A conversation with Eli’s doctor over the weekend verified that they had come to the same conclusion we had: Eli’s cancer is back and metastasized. The MRI was sufficiently definitive.

We are now doing the PET/CT, which will tell us to what extent it has metastasized. We know it’s in his arm, thigh, and foot, but it could be in other places.

Eli prefers to wait until next week for the results of both scans. He’s very worried about relapse, so this process has been particularly difficult for him. (My kids: please don’t talk to Eli about this, let him enjoy the next few days before we have to start back into cancer treatment).

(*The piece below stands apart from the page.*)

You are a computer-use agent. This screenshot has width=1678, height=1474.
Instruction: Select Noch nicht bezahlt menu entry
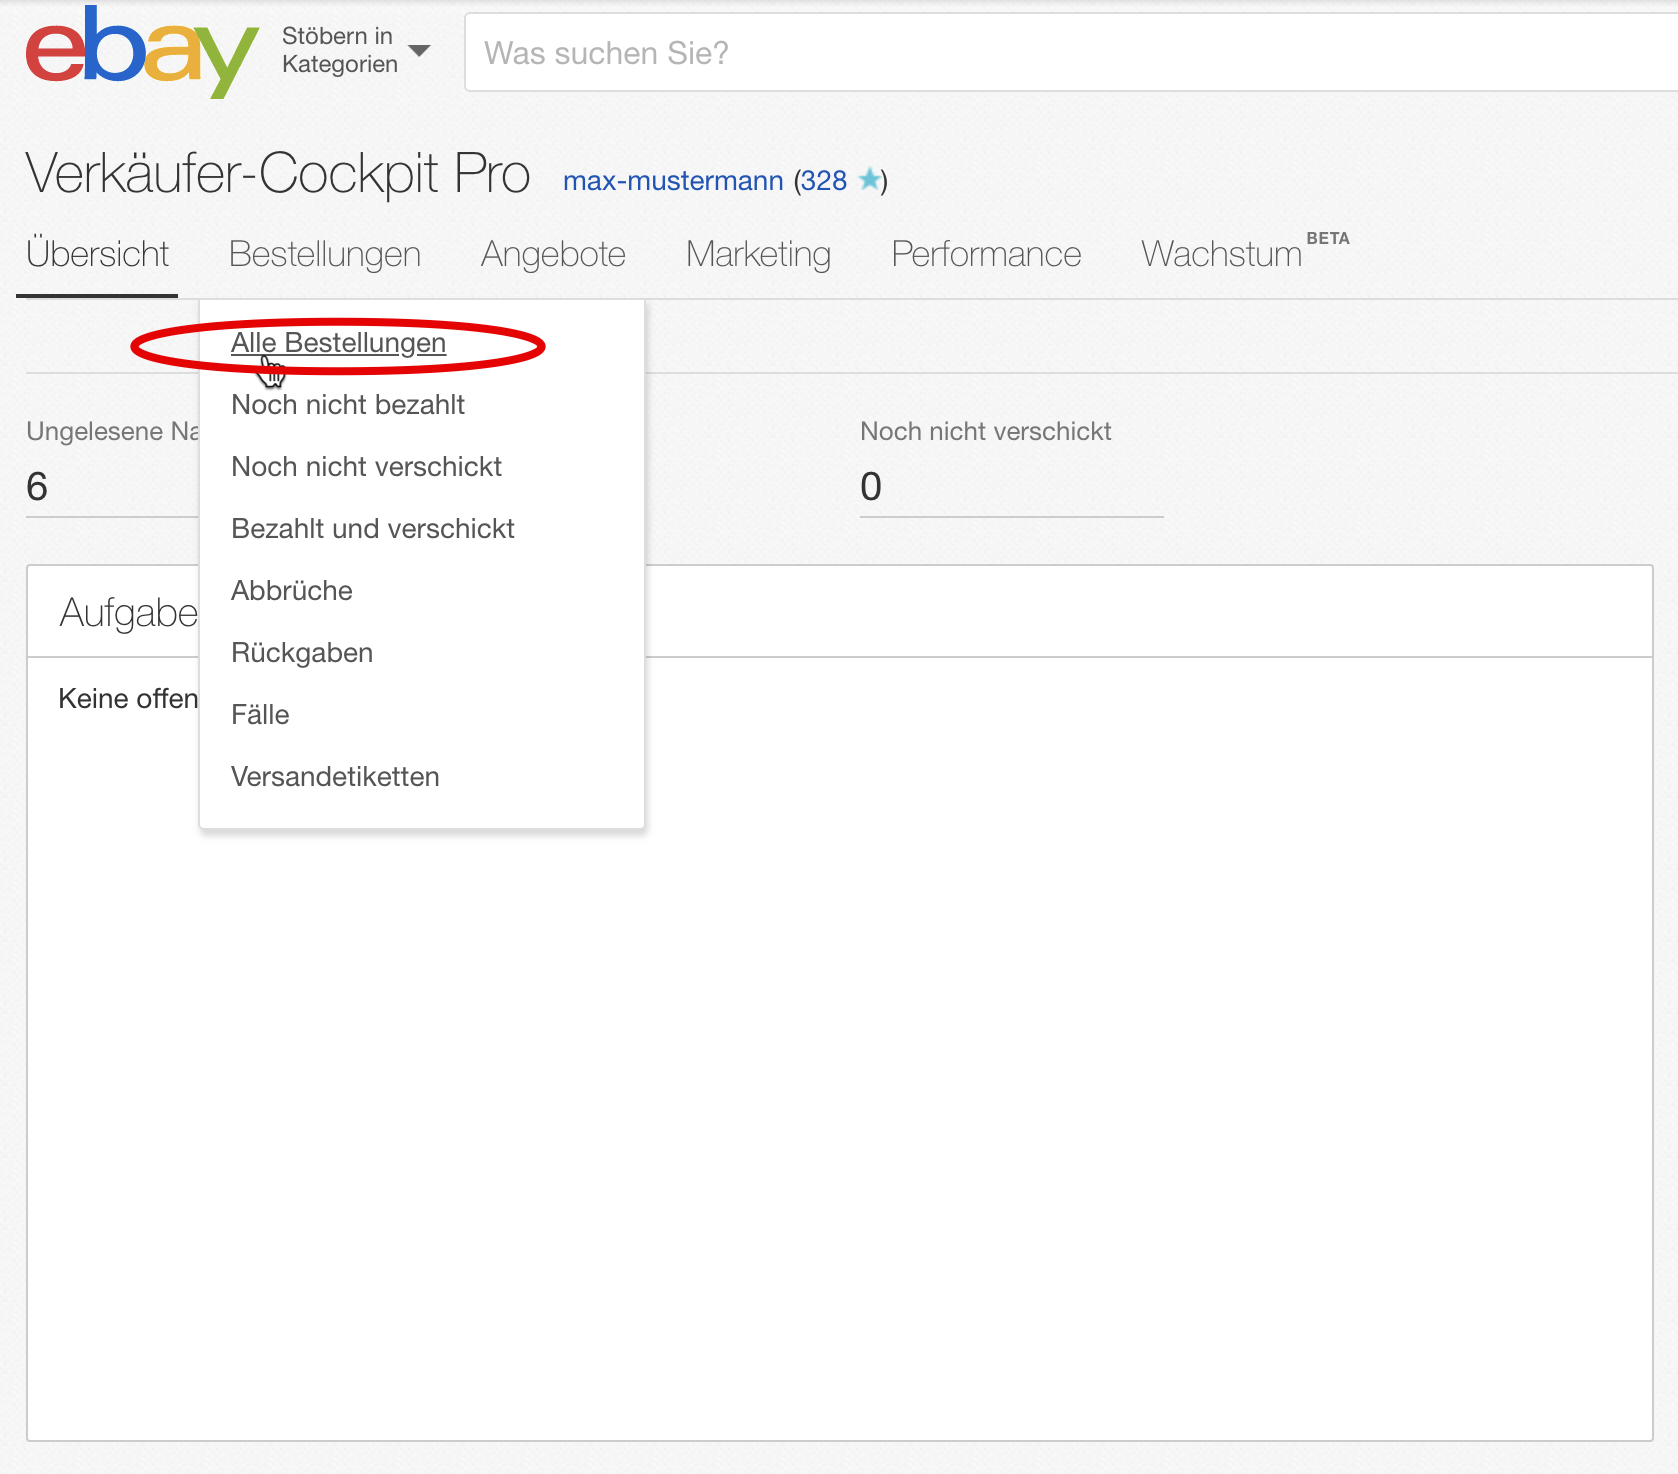coord(348,405)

He was so happy last night when I told him he didn’t have to take his Septra next week. I didn’t have the heart to tell him he would have to start it again soon.

I will update this post in the next day or so, when we have the radiologist report for the PET/CT.

Update:

The PET/CT showed only the tumors we saw in the MRI reports. So, amidst the devastation of relapse, we are grateful that it hasn’t spread to any other areas beyond what we saw in the MRI. This was the news we were hoping for from the PET/CT.

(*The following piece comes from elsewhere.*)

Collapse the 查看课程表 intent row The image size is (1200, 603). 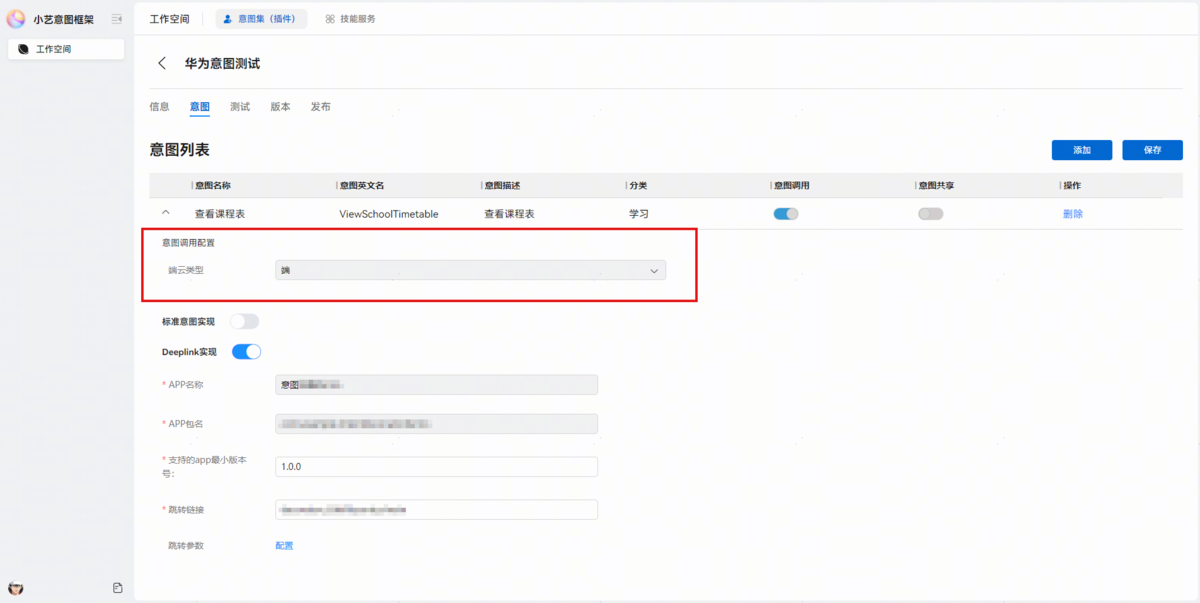click(166, 213)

Now what? We know from the MRI that there is a tumor in his right arm, one in his left thigh, and three in his left foot.

When I spoke to Eli’s doctor over the weekend, she said they will send the arm tumor off for genetic testing. This will let us know whether there are any targeted drugs that can be used against the cancer. We didn’t discuss treatment options yet, but a meeting is scheduled with us on Friday to discuss all the details. Next week, when Eli’s ready for his scan results, we’ll meet together with the doctors to include him in the decision making.

I know from talking with other parents whose kids have done treatment for relapsed Rhabdomyosarcoma, that the chemo meds they used can be really harsh. Frontline treatment for Eli only involved 7 inpatient stays, each was only one night. The rest of the chemo was in the clinic or at home. I expect that inpatient stays for relapse treatment will likely be longer and more frequently inpatient.

Anyway, the next update will be in a new blog post.